Redhill School is a coeducational secondary school with academy status, located in Stourbridge, West Midlands (formerly Worcestershire), England.

It has no sixth form, similar to most schools in the Borough of Dudley, and all schools in Stourbridge. It is situated just east of the single-track Stourbridge Town Branch Line.

History
It was formed in September 1976, when Stourbridge Boys' Grammar School and Stourbridge Girls' High School in the town centre merged with Lye Secondary Modern School in the Lye area. These former schools were administered by Worcestershire Education Committee until 1974.

The new school was located entirely at the grammar and high school sites on Redhill, near Stourbridge town centre on either side of Junction Road, with the Lye building being converted to a community centre.

Jamie Clayton has been Headteacher of Redhill since 2019, replacing Chris McGrail.

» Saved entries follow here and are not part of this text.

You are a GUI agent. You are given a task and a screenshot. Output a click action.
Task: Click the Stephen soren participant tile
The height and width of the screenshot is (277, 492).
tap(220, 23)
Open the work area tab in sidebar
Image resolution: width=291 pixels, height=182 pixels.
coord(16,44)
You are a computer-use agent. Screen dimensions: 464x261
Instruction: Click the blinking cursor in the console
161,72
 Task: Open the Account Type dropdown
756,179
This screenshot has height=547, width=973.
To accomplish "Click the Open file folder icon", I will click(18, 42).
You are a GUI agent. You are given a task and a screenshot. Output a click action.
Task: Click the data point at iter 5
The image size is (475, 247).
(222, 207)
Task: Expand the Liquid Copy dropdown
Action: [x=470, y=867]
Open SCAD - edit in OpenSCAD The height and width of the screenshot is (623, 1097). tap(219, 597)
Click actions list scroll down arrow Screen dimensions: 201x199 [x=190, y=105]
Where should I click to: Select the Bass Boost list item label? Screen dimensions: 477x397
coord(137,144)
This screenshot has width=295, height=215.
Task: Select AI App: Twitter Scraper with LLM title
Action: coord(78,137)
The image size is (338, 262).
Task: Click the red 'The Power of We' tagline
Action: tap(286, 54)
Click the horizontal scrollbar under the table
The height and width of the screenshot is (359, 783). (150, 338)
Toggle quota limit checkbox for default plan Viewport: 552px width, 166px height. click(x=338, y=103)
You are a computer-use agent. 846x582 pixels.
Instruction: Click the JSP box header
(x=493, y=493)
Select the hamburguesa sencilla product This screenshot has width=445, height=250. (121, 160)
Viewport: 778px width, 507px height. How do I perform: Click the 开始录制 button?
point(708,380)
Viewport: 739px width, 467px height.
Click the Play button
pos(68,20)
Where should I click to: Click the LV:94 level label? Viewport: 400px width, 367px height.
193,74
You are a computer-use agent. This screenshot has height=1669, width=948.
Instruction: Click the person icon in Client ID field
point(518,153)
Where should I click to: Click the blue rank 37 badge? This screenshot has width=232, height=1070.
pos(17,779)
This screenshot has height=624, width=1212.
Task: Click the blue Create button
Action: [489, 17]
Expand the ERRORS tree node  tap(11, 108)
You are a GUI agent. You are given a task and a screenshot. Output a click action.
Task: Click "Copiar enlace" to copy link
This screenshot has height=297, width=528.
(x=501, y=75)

The school gained specialist Language College status in 2003 before converting to an academy in July 2013.

Teacher Ban in 2020 
In 2020 a former teacher at the school received an indefinite ban on teaching, having admitted dishonesty related to submitting pupils' work to exam boards.

Building 
The original building is known as ‘A block’  has been extensively refurbished and a number of other buildings added to the site. The Music Centre is known as ‘B block’,  The Humanities, and Creative Technology learning areas are on the other side of Junction Road in ‘C block’.  Next to this building is the science centre, the Sports Development Centre, sports hall and gym.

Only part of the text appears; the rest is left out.